Bah!
Many years ago I took my first contract at a small printing plant to write code in Applications Manager.
That language was a list of parameters that a central program would decipher into VT-> Mainframe applications. Not in any way man-sensible (to use a phrase current at that time).
The method of making these things was to construct a 'logic chart' of drop-thru conditions and then turn that into the code.
The department was very small, and the DPM was well-loved. He didn't use logic charts, so no-one did. And they really needed to.
I was asked to debug one of tghe programs and offered extra hours to do it, and for a week I took over a really long table (printer, remember?) and opened up the yards of greenbar carpet, crawling down it with a highlighter.

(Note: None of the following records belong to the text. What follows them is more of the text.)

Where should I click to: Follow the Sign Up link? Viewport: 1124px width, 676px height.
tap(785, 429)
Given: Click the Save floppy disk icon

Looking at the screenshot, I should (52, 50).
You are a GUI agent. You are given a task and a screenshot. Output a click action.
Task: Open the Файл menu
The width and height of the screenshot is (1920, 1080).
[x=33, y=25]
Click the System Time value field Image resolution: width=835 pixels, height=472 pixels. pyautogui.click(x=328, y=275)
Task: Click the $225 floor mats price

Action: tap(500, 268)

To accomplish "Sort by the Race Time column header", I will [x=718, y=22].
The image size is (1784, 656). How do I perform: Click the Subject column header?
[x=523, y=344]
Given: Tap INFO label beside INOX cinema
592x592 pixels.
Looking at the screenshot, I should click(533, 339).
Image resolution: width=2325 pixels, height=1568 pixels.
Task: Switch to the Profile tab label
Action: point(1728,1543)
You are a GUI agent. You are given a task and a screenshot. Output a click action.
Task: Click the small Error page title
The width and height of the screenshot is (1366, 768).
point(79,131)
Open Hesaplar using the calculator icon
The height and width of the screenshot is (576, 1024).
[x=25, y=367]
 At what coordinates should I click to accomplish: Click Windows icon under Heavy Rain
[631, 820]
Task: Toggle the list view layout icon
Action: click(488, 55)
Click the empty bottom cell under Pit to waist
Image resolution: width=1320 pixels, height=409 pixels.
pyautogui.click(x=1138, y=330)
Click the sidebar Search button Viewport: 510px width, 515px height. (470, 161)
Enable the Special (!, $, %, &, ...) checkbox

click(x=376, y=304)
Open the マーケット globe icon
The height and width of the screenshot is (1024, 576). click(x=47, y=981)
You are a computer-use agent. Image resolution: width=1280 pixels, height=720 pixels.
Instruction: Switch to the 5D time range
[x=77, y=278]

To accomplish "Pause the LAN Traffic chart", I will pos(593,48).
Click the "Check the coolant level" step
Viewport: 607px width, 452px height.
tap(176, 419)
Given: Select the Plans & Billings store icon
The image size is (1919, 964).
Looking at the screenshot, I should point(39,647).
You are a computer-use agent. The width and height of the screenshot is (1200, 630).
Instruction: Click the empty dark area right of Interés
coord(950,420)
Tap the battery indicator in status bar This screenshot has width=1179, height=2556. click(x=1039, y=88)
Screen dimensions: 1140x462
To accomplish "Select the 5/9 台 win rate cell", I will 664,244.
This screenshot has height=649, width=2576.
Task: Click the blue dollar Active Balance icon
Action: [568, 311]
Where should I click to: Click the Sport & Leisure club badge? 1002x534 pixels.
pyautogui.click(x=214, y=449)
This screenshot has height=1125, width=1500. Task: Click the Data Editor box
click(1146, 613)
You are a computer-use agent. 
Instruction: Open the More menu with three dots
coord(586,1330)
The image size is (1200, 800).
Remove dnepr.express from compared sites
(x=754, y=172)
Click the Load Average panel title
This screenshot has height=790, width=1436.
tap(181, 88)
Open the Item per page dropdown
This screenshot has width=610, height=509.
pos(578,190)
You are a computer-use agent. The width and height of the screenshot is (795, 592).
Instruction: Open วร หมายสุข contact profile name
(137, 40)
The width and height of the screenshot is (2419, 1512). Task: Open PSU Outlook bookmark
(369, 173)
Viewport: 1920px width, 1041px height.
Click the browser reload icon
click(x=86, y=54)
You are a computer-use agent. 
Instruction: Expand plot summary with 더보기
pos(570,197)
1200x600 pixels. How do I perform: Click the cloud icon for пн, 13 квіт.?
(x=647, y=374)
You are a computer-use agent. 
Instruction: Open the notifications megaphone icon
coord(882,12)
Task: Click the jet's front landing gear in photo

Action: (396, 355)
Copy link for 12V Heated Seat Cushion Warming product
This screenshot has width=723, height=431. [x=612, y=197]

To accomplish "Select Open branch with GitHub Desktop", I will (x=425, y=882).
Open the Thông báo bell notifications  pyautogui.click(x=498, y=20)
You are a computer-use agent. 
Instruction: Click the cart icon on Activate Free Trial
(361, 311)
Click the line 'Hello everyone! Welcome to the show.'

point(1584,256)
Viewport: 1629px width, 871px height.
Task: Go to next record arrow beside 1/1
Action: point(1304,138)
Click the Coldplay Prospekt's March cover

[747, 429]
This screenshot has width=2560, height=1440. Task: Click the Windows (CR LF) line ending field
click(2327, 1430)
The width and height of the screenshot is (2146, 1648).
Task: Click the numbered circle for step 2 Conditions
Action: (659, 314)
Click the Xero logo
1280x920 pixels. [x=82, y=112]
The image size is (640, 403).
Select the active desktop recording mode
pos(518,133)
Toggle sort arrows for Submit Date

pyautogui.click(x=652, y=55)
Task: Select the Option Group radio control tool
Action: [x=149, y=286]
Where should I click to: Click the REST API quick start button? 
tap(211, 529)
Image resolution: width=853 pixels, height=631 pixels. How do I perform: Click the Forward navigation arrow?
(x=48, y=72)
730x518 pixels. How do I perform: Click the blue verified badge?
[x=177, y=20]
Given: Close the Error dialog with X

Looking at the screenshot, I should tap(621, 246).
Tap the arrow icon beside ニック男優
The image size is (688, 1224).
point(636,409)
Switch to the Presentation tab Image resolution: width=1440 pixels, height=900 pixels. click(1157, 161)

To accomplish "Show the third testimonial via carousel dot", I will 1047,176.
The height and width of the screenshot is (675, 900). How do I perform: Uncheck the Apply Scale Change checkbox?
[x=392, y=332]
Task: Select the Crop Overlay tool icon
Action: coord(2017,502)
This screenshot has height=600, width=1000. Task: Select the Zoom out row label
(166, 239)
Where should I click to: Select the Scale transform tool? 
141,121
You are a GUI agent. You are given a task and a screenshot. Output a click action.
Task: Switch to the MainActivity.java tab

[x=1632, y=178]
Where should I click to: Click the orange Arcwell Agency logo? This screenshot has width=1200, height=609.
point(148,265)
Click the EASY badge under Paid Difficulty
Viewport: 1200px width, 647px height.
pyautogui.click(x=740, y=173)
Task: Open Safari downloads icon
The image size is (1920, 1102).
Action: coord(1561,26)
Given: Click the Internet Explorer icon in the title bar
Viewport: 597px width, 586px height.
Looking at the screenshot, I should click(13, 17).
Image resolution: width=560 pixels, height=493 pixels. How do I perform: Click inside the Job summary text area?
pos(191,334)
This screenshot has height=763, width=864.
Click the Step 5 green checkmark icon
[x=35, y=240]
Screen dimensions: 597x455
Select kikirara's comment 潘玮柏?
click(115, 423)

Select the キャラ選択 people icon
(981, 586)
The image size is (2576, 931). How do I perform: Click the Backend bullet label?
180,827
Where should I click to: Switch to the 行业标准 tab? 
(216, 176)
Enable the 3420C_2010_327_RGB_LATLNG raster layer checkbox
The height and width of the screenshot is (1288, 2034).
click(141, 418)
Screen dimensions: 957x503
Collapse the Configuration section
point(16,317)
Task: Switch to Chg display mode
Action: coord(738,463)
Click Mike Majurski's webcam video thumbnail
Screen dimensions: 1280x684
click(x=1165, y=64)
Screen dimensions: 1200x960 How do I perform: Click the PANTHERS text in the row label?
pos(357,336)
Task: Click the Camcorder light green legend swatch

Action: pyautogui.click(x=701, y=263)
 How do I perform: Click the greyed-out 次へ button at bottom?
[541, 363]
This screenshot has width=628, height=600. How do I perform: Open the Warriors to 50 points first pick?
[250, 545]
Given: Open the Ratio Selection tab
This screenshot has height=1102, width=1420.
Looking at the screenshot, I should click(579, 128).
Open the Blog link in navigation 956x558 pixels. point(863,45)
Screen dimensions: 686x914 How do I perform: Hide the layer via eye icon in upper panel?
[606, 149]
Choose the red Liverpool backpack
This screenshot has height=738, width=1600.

The programmer had obviously started an idea train, worked it all day, then come in the next day and completely forgotten what they were doing, so started anew. There were entire paragraphs of code that were never accessed, but it took ages to discover that with enough confidence that they could be cut out. In retrospect I should have just asked for the spec and rewritten it.
Part of the problem lay with that spec, which had several different functions bundled into what should have been a bunch of single function transactions. Well, analysts and programmers were all relatively new to the job.
Eventually I had it all sorted out on a Friday, and I left the resulting code in the library to be promoted to production, and left to take up a weekend of drinking.
Monday morning I was approached by the boss to ask if I had any backup copies.
"No" I said. "Why?"
Because my suffered-over and laboriously edited code had been overwritten - by the original mess. The mangler responsible had not made a backup of anything before they started Operation Maximum Destruct.
I shrugged and politely said there was no time now to do it over, because my contract was ending in a couple of days, which were to be filled with the finishing of my other scheduled work.